■ **TASK DETAILS**:
Among the lines below, how many have the word "will"? The reply is that number alone.

Collection entries
────────────────────

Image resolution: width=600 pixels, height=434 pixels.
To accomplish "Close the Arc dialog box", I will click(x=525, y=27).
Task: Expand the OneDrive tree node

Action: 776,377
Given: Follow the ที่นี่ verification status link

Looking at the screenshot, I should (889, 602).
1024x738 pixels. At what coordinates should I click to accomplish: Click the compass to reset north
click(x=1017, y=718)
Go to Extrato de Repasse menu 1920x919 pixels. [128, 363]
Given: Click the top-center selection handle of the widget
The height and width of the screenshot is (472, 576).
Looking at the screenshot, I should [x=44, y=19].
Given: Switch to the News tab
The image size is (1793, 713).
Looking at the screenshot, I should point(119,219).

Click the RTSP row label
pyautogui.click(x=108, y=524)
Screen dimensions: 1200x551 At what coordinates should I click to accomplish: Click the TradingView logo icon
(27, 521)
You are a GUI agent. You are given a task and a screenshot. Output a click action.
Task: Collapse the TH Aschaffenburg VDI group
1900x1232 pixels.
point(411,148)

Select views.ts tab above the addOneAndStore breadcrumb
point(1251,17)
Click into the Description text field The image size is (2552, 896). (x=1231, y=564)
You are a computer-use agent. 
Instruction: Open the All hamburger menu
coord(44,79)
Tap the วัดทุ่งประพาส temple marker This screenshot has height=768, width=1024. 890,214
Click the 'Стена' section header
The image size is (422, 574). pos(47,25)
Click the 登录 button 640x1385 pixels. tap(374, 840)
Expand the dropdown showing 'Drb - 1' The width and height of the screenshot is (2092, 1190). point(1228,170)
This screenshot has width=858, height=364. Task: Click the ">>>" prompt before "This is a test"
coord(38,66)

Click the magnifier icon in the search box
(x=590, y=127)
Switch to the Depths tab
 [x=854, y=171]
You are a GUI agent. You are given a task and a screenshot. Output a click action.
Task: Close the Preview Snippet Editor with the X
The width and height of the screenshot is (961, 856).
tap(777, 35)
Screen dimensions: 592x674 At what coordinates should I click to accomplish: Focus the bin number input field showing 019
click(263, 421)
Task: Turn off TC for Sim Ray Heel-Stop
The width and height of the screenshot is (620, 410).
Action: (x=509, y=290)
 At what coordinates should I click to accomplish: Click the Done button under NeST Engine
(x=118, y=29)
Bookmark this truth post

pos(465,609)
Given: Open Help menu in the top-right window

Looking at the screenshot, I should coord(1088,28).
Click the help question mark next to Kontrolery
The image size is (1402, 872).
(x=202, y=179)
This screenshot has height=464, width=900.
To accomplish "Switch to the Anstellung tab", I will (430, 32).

────────────────────

■ **EXERCISE RESULT**:
2